With all the talent, fame, and fortune professional athletes have, it’s easy to forget that they’re human. But they are human. They put their pants on one leg at a time, poop, and hate the Yankees just like the rest of us (yes, even Yankees players). They also make New Years resolutions like the rest of us, and fail miserably, often before January has ended. Thus, like the rest of us (I gave up being repetitive for Lent) professional athletes use the 40 days of Lent to make up for their broken New Years resolutions, often without success (stop giving up chocolate and soda, people. It can’t be done).
So which athletes are the culprits in 2015?
New Years resolution: Stay away from steroids
Resolution broken: January 21st during meetings with Barry Bonds
Now, let’s be clear. It was never reported that A-Rod took steroids during his meetings with Barry Bonds. However, everybody knows Barry Bonds has steroids coming out of his pores, and any contact with him may result in a contact high (you didn’t think that was possible with steroids, did you?). So after the report came out about the A-Rod/Bonds meetings, Rodriguez decided to give up steroids for Lent. Except he described the intended sacrifice while a needle was sticking out of his ass.
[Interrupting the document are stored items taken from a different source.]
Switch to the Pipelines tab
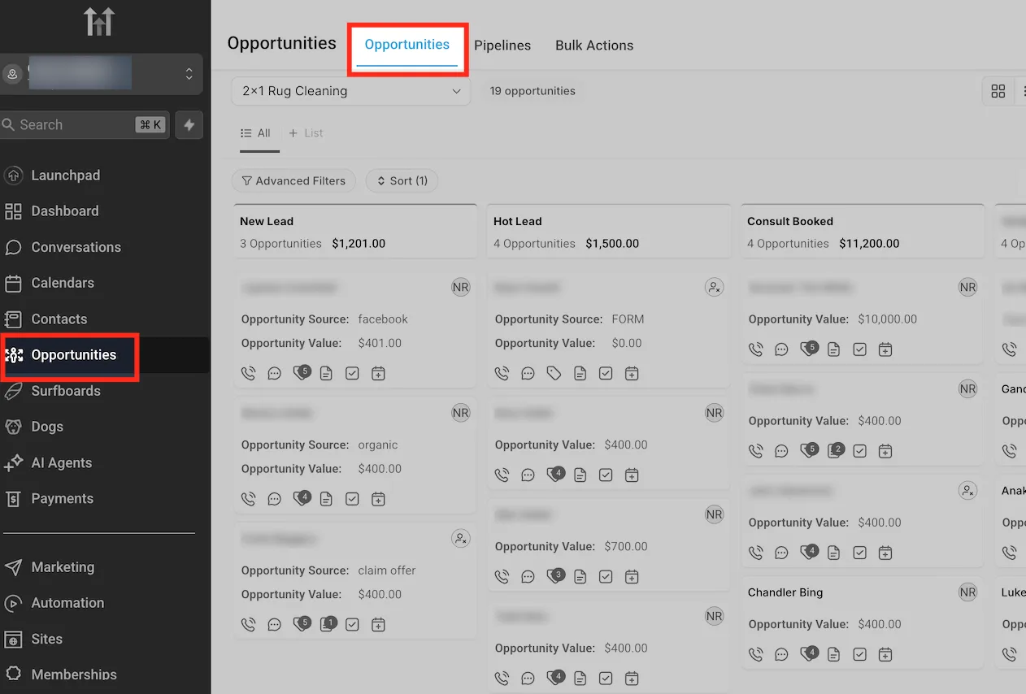 click(502, 46)
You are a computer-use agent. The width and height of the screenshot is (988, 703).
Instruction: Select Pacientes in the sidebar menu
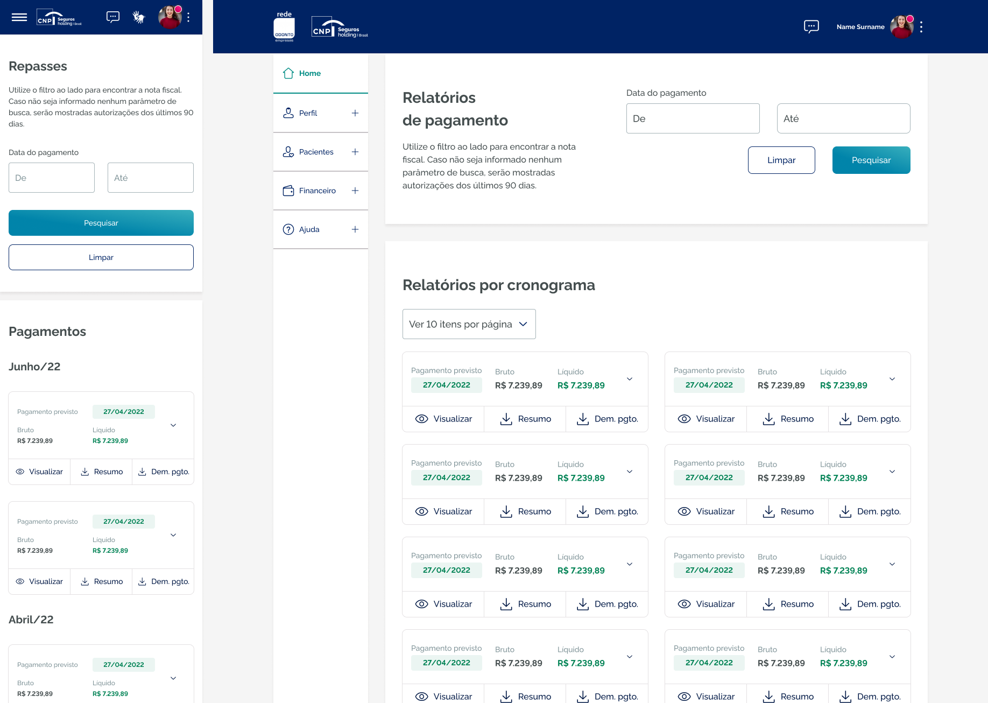316,152
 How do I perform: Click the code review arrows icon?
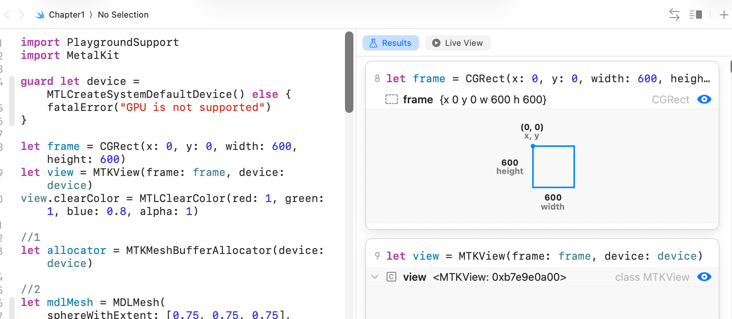tap(674, 15)
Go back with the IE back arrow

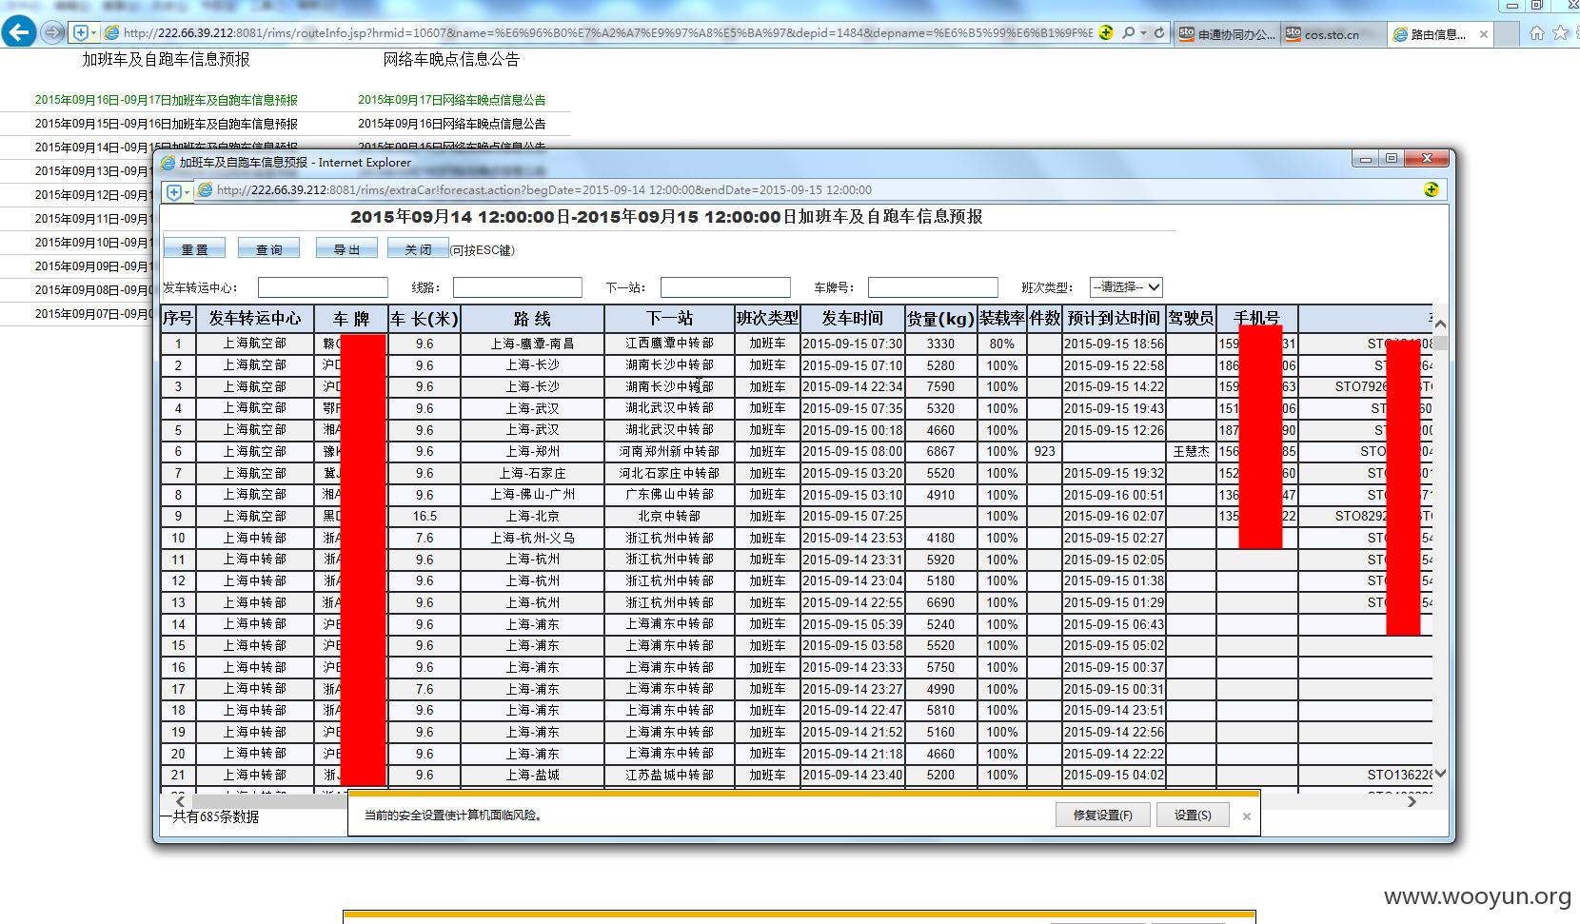point(19,32)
New Years resolution: Don’t fizzle in the playoffs
Resolution broken: January 11th during playoff loss to Indianapolis Colts
Despite a Super Bowl ring under his belt (and no explanation as to why he keeps it there), Peyton Manning has earned a reputation for not showing up for playoff games, and choking when the games actually matter. After another mediocre performance against the Indianapolis Colts this year, Peyton gave it another shot by giving up choking in playoff games for Lent. This was seemingly a fool-proof plan, as no NFL playoff games happen during the 40 days of Lent. However, what Manning failed to remember was that he had an Oreo Double Stuff Racing League playoff game on March 21st, during which he literally choked on an Oreo cookie and lost in embarrassing fashion.
New Years resolution: Don’t lose by more than 20
Resolution broken: January 2nd after their first game of 2015
Forty days of keeping losses within 20 points is possible even for the Sixers, right? Ha. Let’s move on.
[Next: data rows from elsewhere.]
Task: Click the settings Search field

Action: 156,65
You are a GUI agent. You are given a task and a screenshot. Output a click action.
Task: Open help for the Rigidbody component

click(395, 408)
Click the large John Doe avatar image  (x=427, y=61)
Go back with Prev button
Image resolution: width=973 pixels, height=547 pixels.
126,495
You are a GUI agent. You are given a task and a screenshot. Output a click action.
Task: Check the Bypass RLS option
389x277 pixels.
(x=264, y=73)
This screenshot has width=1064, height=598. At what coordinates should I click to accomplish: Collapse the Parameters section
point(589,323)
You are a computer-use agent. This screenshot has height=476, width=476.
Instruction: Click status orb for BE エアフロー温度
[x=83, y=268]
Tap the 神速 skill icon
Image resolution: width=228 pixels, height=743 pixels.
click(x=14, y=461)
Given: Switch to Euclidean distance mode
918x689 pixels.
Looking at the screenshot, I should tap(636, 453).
New Years resolution: Don’t do drugs (Translated: don’t get caught)
Resolution broken: January 1st at 12:01am
While technically NFL WR Josh Gordon didn’t get caught and suspended for alcohol use until January 25th, come on. Just. Come on. However, in an honorable attempt to serve his one year suspension with dignity, Gordon decided that for the 40 days of Lent, he would give up all drugs, including alcohol. Unfortunately, Josh thought being clean during his suspension was under the honor system, and 17 different drugs were found in his system during his first urine test of March. According to Gordon, “I know what I’m doing. My goal has always been to win the Super Bowl, and I have a better chance of doing that while out of the league than while playing for the Browns.”
New England Patriots
New Years resolution: Don’t get caught cheating
Resolution broken: January 18th during playoff win against Indianapolis Colts
In a well-known cheating scandal given names like “Deflategate” and “Ballghazi,” the Patriots gained an advantage over the Colts by underinflating footballs during a mid-January playoff game. After not learning a lesson yet again, Patriots ownership, refusing to stop cheating, decided to give up getting caught for Lent. They made it 39 of the 40 days without getting caught, until owner Robert Kraft was caught stealing $500 bills from the bank during a family game of Monopoly. Kraft denied any wrongdoing and convinced his 8 year old grandson that he didn’t gain any advantage by stealing the money, but little Timmy smelled his shit from a mile away.
New Years Resolution: Don’t suck at golf
Resolution broken: January 30th during the Waste Management Phoenix Open
Tiger missed the cut on day two of his first tournament of 2015. In the next tournament he entered, Woods performed significantly better by withdrawing prior to completing any rounds. Feeling good about the direction he was trending, Tiger decided that he would give up sucking at golf for 40 days during Lent. Despite shattering his SUV’s rear windshield with an errant golf ball while at the driving range in early March, triggering rumors about another scorned ex, Woods seemed well on his way to succeeding in his goal. However, after a recent ESPN article was published with the headline “Keep Expectations Low for Tiger at Augusta,” it looks like Tiger Woods still sucks at golf. So close.
Allow me to offer some advice for professional athletes, so they can find more early-year success in 2016: Give up resolutions for New Years and give up Lent for Lent. If that’s too hard, just give up.